**Stored data entries:**
§ §
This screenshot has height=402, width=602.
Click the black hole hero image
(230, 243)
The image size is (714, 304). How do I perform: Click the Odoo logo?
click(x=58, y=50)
§ §
Word for word, reproduce every record shown above.

**Result of the task:**
This screenshot has height=402, width=602.
Click the black hole hero image
(230, 243)
The image size is (714, 304). How do I perform: Click the Odoo logo?
click(x=58, y=50)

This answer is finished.